--- Recorded data ---
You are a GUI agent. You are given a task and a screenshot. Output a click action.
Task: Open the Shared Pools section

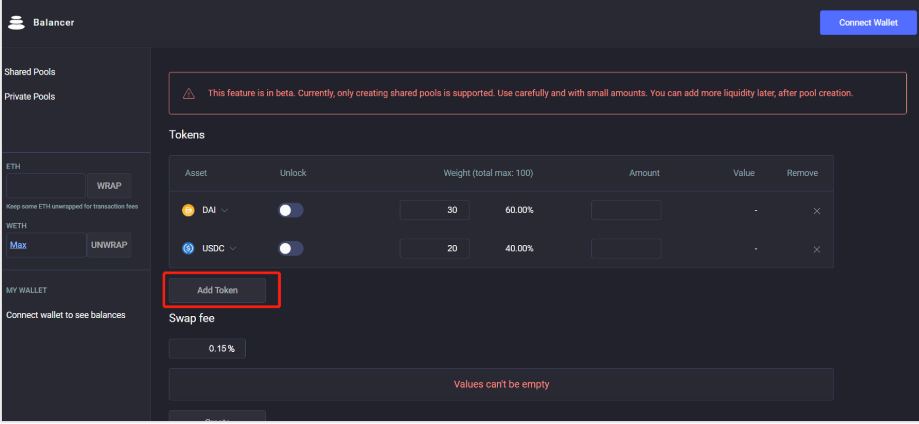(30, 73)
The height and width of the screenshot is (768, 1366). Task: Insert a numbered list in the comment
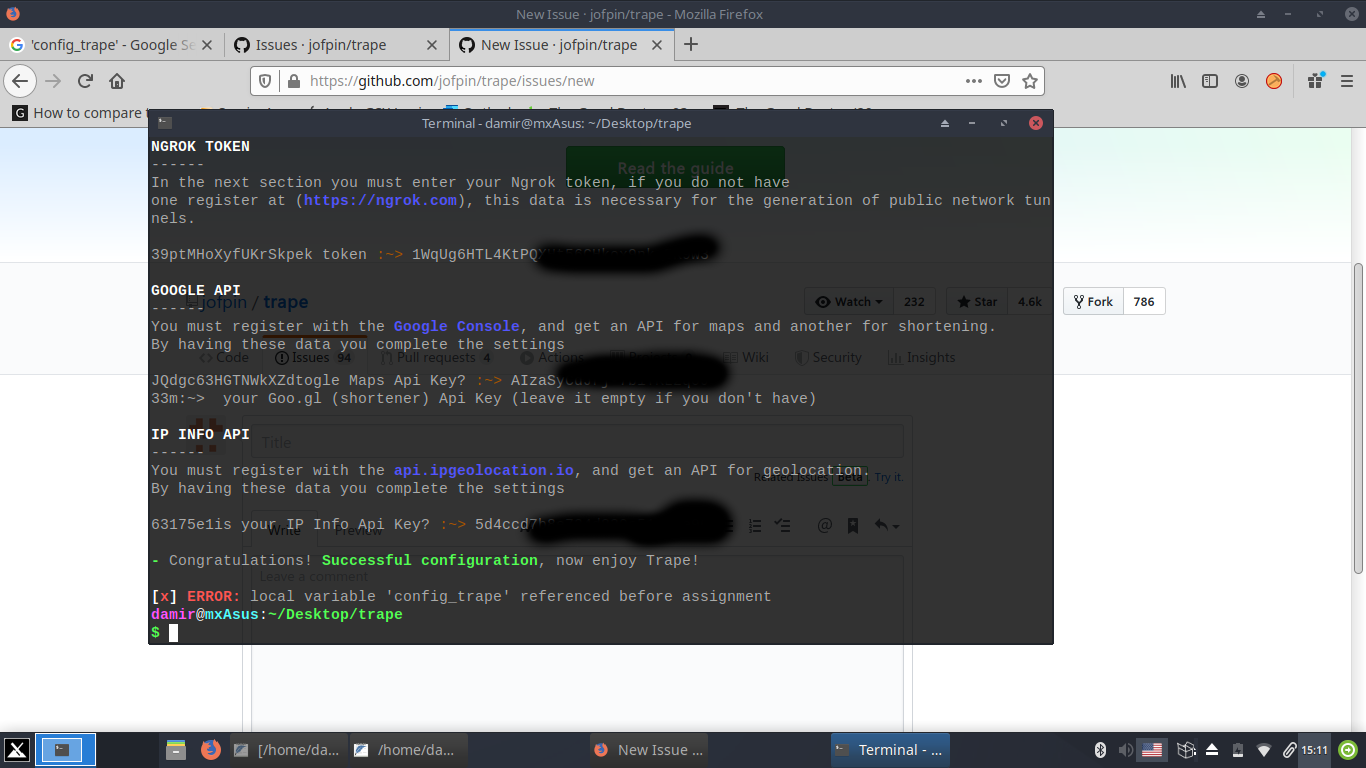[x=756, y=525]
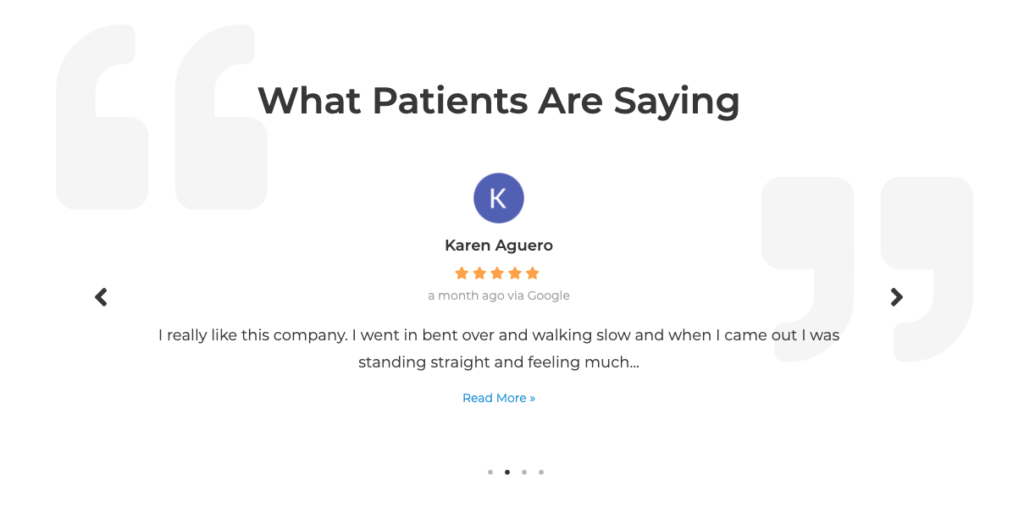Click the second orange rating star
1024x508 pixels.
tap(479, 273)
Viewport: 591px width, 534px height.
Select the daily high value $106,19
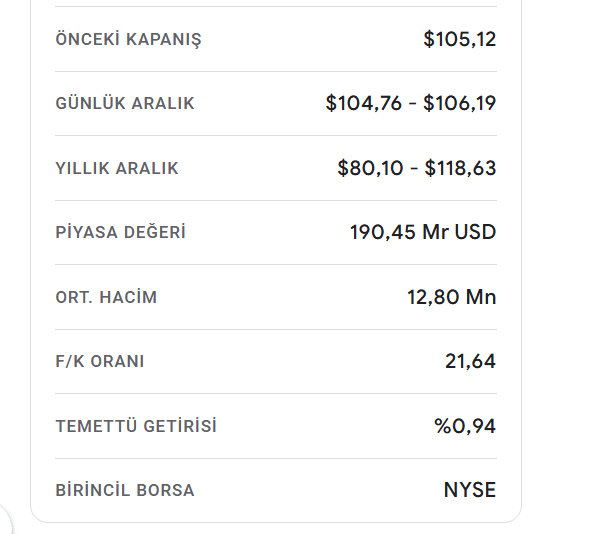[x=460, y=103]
---
## Problem to solve:
Every record above must be repeated exactly, with the pictures dropped.

## Answer box:
You are a GUI agent. You are given a task and a screenshot. Output a click action.
Task: Open the Shared Pools section

(30, 73)
The height and width of the screenshot is (768, 1366). Task: Insert a numbered list in the comment
[x=756, y=525]
Click the second orange rating star
1024x508 pixels.
tap(479, 273)
Viewport: 591px width, 534px height.
Select the daily high value $106,19
[x=460, y=103]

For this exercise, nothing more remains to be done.